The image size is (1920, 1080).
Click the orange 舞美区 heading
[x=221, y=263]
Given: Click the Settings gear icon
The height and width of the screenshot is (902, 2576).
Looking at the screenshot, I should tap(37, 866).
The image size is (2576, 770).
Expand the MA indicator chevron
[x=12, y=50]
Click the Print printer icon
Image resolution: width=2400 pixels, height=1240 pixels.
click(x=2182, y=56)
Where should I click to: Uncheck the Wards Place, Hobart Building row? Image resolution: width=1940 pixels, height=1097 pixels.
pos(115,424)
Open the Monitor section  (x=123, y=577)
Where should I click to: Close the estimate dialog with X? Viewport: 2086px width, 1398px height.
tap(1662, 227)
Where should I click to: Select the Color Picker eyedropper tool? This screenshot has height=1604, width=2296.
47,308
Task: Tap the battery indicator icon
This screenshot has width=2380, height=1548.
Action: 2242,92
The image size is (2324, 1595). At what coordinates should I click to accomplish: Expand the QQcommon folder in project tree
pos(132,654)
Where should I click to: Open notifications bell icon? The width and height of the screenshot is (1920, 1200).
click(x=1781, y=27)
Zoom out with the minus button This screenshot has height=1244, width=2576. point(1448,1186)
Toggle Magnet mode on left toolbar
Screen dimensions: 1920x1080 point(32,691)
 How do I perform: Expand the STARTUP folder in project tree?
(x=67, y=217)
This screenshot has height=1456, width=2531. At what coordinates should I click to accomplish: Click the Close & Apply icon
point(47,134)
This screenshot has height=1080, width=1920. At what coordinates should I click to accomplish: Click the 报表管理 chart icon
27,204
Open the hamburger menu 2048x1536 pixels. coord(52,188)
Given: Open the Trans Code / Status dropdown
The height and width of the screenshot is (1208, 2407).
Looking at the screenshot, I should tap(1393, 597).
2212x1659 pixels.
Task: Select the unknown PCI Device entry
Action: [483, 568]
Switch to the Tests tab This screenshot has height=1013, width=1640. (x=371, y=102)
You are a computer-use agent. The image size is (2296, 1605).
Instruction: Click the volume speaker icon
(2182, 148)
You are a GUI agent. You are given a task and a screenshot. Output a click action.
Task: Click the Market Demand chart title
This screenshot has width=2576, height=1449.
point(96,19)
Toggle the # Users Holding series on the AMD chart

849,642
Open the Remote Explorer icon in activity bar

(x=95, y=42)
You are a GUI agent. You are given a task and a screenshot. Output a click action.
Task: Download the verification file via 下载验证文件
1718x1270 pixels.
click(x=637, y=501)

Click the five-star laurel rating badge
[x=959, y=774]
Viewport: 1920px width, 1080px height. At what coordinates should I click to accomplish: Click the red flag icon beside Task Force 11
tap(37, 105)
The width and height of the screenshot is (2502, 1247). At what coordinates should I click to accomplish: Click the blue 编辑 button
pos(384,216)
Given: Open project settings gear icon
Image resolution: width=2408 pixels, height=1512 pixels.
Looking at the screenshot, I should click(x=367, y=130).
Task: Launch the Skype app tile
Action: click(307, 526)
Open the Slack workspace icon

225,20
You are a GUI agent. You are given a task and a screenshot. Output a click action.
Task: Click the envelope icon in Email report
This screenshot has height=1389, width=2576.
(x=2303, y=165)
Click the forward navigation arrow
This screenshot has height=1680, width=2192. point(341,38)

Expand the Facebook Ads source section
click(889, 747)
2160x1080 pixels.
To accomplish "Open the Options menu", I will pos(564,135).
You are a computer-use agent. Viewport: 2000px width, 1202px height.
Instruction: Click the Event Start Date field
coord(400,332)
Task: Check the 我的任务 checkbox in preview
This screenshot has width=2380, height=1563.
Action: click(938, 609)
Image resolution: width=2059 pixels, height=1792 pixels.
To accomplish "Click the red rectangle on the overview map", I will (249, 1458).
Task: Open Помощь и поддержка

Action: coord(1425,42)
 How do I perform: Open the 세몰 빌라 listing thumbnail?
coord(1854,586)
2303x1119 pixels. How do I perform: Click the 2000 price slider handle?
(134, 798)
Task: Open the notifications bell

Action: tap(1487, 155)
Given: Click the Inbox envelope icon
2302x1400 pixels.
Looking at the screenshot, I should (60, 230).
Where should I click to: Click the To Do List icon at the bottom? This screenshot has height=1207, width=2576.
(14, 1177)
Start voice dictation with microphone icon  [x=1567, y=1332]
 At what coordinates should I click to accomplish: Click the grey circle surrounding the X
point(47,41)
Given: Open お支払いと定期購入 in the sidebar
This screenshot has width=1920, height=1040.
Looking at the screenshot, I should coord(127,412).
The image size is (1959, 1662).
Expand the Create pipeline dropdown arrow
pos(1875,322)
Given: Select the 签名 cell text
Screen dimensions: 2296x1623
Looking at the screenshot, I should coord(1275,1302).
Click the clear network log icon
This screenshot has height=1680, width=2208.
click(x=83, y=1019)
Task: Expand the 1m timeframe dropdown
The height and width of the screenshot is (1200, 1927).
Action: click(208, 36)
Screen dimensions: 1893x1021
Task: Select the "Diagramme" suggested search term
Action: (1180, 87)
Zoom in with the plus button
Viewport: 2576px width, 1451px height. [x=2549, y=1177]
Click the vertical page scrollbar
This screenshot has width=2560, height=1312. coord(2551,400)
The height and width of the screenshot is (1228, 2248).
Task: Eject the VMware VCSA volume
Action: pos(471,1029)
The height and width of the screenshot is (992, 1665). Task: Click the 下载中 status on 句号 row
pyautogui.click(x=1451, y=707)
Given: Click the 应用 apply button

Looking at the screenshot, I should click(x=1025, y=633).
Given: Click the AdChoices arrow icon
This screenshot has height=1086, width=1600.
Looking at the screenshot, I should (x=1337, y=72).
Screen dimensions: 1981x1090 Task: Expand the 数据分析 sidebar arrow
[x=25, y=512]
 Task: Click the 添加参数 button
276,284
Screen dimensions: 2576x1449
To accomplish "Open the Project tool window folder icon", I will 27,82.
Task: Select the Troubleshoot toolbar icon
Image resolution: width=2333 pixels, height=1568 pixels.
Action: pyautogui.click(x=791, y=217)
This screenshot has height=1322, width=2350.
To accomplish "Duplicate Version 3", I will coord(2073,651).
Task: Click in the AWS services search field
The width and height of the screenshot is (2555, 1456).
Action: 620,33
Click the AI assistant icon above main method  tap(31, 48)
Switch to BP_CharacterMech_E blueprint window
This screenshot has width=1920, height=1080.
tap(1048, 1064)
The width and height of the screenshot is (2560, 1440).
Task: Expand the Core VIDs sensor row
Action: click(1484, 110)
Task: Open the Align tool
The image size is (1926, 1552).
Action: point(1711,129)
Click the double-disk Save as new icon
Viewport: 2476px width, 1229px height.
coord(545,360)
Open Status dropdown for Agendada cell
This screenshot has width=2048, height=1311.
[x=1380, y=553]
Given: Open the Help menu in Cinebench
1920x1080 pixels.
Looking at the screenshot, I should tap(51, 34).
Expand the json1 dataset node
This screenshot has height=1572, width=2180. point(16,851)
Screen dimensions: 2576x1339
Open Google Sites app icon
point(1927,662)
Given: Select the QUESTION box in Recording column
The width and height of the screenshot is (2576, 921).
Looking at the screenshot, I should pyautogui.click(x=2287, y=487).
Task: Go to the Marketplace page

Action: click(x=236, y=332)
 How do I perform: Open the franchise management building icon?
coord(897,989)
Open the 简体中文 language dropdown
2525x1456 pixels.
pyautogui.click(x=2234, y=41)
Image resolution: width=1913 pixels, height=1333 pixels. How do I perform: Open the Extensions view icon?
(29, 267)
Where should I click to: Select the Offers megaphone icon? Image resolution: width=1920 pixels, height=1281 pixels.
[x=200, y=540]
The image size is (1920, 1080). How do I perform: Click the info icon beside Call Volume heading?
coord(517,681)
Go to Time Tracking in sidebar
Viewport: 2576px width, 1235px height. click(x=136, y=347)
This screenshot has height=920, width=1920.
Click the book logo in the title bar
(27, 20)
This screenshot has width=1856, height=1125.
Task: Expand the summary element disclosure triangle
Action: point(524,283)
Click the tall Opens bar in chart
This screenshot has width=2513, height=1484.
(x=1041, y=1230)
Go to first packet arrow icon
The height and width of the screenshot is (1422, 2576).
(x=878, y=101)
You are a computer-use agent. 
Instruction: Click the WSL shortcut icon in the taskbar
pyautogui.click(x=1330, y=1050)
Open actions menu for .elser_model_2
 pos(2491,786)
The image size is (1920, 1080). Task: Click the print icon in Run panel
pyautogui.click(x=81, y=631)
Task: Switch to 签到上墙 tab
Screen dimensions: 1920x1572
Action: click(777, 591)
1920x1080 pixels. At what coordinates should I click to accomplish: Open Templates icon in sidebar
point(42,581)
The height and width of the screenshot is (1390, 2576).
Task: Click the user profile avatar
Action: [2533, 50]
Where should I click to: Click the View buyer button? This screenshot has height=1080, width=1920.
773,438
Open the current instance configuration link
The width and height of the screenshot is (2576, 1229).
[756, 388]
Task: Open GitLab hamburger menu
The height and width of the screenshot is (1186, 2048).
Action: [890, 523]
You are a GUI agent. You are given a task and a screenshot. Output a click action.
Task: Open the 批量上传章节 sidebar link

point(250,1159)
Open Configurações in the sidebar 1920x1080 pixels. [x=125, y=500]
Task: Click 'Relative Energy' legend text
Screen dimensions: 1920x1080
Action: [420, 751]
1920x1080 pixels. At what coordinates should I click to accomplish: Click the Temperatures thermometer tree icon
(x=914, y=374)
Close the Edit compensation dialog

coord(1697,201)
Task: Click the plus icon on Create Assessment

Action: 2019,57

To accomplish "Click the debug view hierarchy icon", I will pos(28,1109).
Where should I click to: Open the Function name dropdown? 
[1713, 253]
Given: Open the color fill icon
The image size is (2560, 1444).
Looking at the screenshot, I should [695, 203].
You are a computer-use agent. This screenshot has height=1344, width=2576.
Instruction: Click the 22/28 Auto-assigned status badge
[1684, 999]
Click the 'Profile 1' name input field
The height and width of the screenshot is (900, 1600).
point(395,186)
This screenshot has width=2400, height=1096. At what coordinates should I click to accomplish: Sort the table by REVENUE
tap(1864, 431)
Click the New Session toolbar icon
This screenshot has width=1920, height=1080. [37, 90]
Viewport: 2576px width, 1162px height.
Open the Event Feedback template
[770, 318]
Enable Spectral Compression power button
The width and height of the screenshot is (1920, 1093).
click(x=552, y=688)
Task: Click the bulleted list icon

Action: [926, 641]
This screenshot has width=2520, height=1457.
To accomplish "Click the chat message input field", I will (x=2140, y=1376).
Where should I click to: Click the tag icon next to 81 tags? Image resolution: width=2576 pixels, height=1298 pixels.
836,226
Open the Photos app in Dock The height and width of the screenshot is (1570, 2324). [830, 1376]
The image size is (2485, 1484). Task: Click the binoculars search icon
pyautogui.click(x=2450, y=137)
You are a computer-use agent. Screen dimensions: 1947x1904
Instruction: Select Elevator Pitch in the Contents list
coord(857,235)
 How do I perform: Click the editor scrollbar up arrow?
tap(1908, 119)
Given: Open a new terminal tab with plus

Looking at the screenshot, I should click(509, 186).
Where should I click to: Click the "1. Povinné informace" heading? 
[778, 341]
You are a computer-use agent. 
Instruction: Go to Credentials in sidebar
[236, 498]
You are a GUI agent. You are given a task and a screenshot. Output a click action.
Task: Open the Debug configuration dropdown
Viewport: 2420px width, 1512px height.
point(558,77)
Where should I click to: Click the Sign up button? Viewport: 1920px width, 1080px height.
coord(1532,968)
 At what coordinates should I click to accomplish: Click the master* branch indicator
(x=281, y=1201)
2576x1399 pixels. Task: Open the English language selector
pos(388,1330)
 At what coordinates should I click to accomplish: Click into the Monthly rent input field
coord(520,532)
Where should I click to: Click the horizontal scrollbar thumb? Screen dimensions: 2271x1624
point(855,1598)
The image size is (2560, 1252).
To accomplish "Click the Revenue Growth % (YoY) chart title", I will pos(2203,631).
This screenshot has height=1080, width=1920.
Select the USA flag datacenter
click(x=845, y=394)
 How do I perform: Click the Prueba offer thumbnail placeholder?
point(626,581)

━━━━━━━━━━━━━━━━

## EXERCISE GOAL
Say, as a single number and nothing more, how many lines of the entries contain the word "envelope".

## ANSWER BOX
2